→ The problem:
Only the lines from the one with "This screenshot has width=118, height=153." through the end of the data below belong in the answer, restated word for word, pictures excluded.

→ Supplied records:
::::::::

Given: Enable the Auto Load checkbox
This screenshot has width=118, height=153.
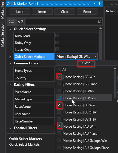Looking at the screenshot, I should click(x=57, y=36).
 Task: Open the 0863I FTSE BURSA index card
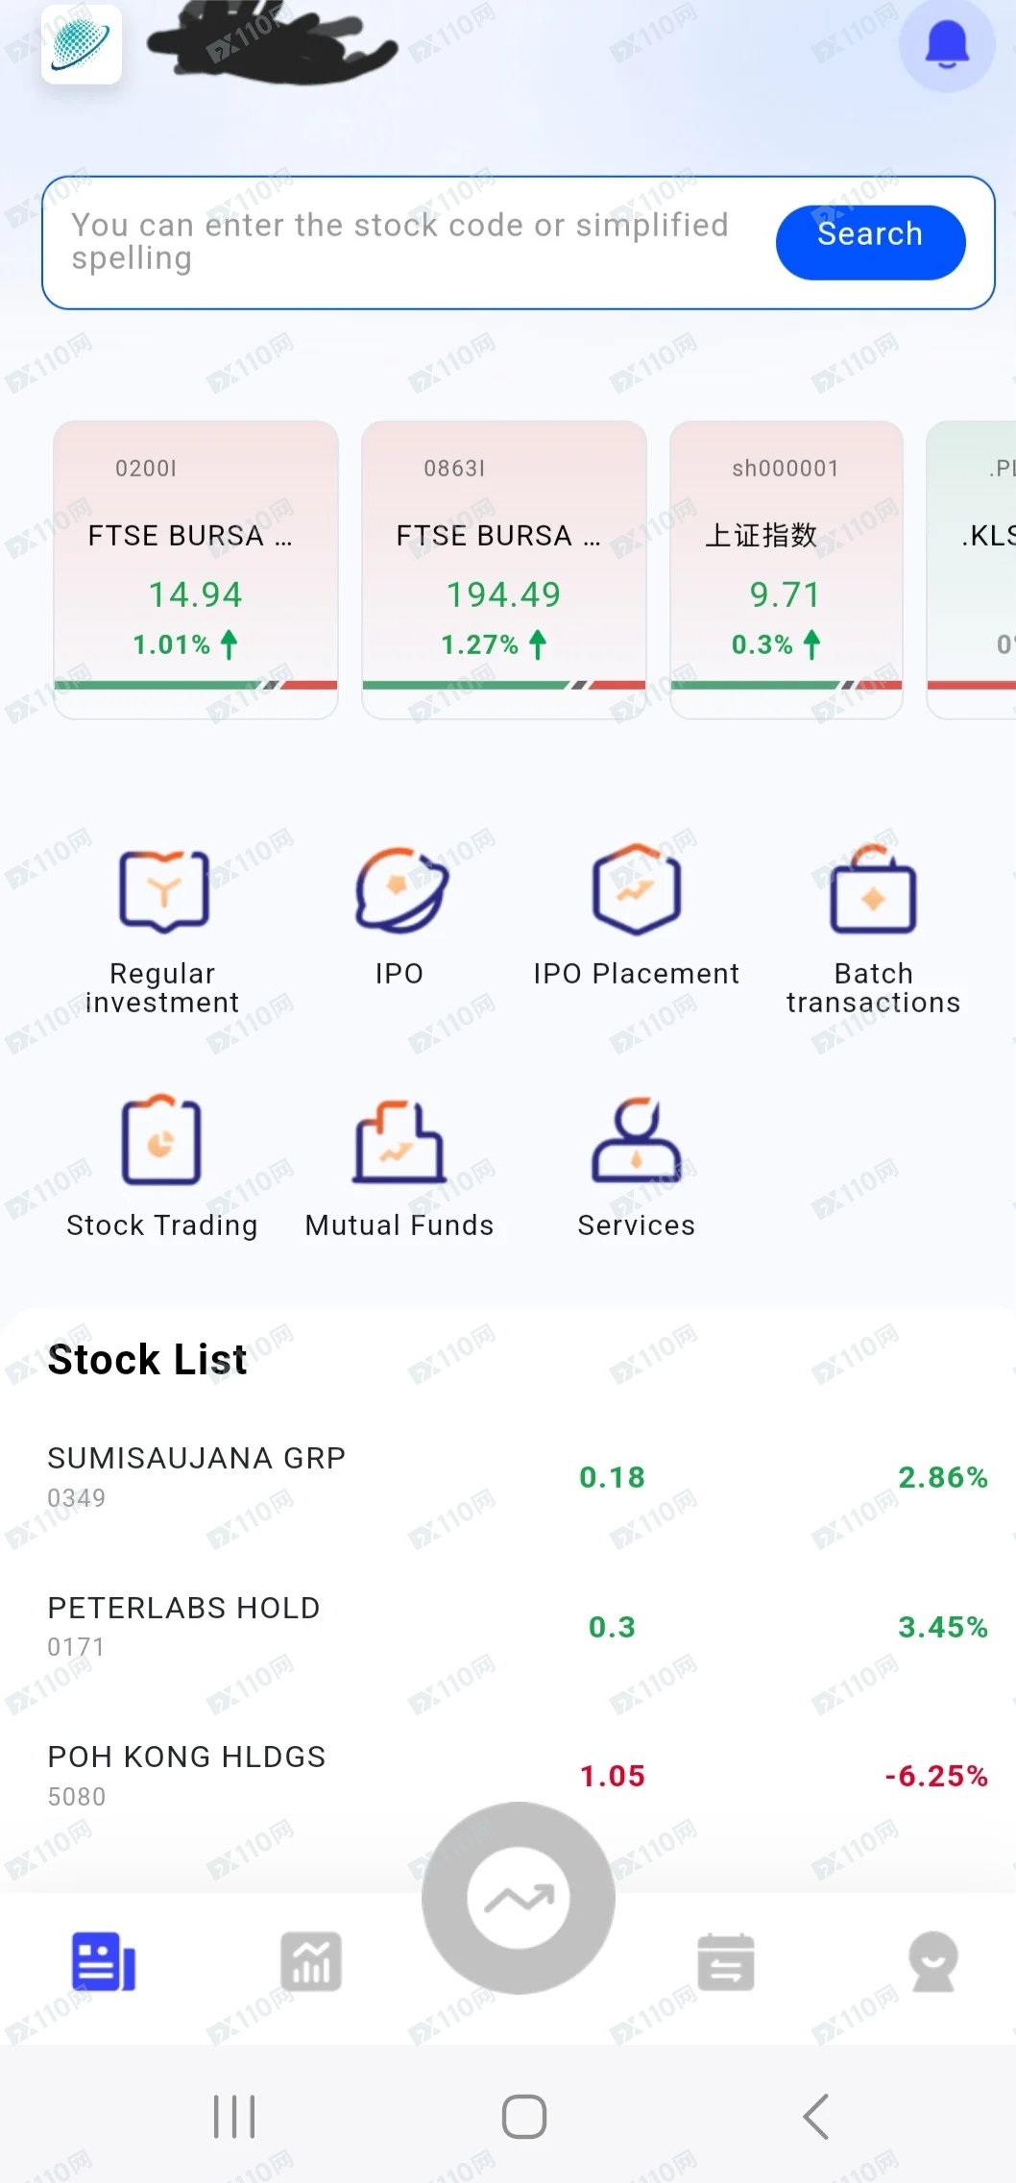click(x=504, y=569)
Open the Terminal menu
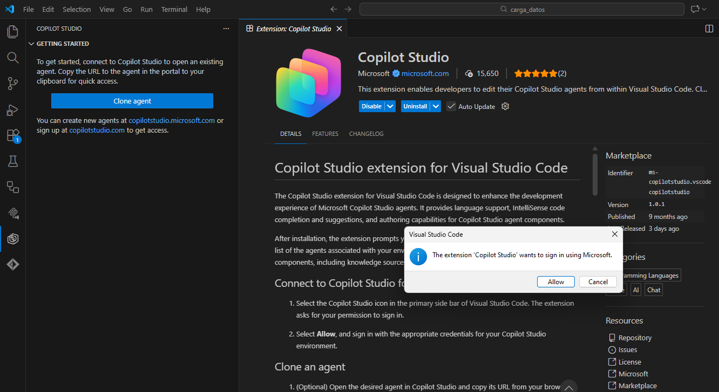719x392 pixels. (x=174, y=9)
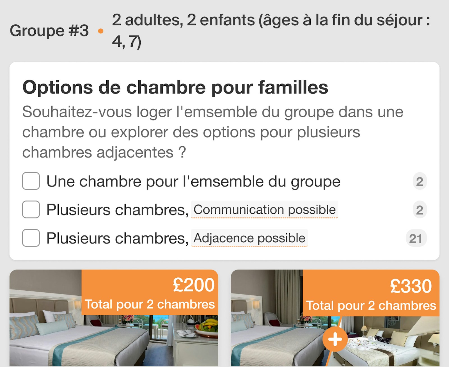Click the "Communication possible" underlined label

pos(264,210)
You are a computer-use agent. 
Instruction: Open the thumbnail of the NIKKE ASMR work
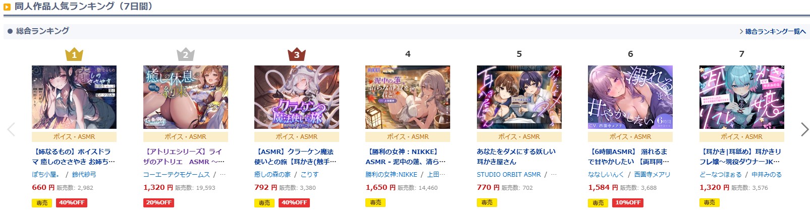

::::::::

→ Response to this exercise:
This screenshot has width=118, height=153.
Looking at the screenshot, I should click(x=57, y=36).
 Task: Open the 0863I FTSE BURSA index card
click(x=504, y=569)
Open the Terminal menu
719x392 pixels. (x=174, y=9)
Click the "Communication possible" underlined label

pos(264,210)
You are a computer-use agent. 
Instruction: Open the thumbnail of the NIKKE ASMR work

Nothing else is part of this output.